**Filas de datos**
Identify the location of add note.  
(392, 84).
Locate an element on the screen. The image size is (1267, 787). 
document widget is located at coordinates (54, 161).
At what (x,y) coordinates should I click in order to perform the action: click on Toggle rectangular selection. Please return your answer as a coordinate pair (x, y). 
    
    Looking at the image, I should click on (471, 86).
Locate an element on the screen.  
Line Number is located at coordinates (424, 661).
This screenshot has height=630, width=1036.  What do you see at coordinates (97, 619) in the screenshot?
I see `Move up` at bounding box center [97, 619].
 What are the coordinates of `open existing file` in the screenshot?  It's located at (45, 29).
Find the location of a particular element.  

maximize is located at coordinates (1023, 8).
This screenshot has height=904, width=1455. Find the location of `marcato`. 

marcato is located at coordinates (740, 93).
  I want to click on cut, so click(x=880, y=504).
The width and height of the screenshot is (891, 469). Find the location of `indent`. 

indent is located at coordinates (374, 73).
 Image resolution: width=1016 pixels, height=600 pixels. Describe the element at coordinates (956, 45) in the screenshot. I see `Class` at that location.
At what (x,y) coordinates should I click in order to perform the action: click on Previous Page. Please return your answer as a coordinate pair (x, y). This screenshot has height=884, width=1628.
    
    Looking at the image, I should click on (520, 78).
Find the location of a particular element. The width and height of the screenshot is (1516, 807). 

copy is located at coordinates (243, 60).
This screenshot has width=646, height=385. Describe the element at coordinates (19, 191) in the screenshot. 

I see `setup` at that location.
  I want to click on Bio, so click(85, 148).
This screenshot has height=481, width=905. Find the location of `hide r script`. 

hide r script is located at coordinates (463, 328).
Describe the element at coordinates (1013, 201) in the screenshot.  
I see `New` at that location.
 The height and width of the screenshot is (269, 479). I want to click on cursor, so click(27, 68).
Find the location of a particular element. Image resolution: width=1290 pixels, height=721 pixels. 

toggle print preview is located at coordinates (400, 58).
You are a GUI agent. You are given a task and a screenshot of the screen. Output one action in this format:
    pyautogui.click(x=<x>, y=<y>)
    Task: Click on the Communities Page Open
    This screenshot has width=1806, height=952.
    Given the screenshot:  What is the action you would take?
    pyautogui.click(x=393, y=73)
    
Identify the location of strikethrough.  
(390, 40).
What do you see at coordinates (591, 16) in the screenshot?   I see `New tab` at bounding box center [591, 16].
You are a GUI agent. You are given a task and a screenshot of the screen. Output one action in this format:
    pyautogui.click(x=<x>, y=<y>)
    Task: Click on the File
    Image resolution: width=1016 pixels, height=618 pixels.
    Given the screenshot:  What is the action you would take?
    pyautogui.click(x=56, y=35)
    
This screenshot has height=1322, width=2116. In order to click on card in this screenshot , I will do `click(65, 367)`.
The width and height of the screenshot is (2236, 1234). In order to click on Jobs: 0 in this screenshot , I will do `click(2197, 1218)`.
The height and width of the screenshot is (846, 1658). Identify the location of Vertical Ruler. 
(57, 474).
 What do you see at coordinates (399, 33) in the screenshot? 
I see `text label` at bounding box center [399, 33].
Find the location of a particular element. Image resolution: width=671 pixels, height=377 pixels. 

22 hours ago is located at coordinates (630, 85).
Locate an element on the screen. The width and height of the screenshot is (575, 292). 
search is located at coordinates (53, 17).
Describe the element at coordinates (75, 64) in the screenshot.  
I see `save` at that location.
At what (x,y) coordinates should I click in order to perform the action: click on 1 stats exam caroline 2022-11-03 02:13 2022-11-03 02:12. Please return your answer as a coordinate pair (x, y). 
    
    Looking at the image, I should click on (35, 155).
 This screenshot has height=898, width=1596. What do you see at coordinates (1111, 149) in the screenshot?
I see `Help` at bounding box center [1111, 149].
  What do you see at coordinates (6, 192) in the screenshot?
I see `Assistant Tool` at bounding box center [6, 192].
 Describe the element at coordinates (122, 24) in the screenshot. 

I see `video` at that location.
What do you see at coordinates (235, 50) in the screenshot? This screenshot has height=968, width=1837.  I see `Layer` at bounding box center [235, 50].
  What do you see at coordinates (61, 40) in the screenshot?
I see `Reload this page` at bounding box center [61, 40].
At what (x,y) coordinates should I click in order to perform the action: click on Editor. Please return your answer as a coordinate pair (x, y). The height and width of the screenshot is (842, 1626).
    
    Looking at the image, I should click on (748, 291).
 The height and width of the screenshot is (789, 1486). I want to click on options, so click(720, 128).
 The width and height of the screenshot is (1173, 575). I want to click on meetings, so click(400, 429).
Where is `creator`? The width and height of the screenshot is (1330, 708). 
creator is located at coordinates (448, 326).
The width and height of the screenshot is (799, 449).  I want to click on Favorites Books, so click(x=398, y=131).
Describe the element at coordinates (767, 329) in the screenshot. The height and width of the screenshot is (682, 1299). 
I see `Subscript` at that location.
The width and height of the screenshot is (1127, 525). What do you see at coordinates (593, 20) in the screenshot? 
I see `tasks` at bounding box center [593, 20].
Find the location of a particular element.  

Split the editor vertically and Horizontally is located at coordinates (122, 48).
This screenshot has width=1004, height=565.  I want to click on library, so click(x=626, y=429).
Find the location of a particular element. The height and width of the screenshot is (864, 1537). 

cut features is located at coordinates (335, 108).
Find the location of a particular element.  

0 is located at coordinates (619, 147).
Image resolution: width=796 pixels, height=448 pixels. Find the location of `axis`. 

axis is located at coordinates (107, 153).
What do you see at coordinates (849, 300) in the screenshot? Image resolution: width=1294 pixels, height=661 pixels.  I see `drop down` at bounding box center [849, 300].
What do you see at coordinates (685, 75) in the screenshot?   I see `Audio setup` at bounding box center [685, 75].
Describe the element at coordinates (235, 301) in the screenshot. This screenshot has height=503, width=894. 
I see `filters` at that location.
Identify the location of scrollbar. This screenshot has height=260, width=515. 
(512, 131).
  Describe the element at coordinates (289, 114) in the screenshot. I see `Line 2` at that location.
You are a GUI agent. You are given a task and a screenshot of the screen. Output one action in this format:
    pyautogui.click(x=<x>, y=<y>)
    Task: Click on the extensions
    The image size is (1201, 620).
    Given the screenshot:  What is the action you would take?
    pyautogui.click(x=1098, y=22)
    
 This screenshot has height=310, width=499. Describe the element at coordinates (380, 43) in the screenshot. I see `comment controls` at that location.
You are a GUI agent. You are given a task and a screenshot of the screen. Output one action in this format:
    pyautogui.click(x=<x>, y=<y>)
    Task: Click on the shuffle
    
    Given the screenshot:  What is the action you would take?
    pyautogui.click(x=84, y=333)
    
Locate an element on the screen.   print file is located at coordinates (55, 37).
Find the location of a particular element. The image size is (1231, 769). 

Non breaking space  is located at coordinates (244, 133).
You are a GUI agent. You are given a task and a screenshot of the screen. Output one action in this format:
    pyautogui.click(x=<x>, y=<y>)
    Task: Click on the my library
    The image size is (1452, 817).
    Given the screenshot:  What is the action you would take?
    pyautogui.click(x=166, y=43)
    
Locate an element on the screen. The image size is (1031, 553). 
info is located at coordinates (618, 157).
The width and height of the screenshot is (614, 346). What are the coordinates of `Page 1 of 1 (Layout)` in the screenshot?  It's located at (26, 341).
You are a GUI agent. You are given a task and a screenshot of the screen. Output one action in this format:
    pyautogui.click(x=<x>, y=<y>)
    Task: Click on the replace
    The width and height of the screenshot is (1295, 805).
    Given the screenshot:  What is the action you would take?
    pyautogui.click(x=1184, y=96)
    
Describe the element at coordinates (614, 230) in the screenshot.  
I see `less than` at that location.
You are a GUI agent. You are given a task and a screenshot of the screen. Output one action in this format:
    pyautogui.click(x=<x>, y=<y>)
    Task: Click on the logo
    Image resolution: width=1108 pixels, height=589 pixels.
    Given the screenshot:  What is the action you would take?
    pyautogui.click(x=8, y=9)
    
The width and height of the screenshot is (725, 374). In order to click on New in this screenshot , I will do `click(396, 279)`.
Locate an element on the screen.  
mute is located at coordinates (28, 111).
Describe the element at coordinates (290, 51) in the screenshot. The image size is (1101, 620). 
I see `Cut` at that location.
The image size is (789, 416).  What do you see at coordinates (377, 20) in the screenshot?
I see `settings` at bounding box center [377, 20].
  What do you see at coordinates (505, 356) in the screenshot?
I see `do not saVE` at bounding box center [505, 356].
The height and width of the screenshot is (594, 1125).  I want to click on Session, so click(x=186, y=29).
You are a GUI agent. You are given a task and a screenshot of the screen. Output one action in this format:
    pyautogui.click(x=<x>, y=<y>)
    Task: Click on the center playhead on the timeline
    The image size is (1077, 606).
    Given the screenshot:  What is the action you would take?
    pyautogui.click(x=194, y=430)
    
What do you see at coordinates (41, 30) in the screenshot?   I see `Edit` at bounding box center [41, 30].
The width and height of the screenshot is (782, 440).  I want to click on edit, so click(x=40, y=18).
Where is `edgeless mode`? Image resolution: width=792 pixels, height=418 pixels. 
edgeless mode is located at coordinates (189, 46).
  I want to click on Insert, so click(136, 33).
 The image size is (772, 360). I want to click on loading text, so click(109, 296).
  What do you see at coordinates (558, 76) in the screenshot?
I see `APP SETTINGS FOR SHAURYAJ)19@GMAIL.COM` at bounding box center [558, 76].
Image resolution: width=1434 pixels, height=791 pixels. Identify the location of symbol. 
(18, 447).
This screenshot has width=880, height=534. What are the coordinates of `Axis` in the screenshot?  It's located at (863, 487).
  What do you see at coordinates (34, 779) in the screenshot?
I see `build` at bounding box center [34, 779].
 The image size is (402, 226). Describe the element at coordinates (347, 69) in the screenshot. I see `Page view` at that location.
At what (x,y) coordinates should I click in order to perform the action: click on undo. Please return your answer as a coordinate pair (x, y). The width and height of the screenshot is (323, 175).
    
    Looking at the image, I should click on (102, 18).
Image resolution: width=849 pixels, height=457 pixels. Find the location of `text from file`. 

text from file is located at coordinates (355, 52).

**Ejercicio propuesto**
Enumera todas las líneas de los datos anteriores que contienen la palabra "marcato". Cópialas sin cambios.

**La solución**
This screenshot has height=904, width=1455. Find the location of `marcato`. 
marcato is located at coordinates (740, 93).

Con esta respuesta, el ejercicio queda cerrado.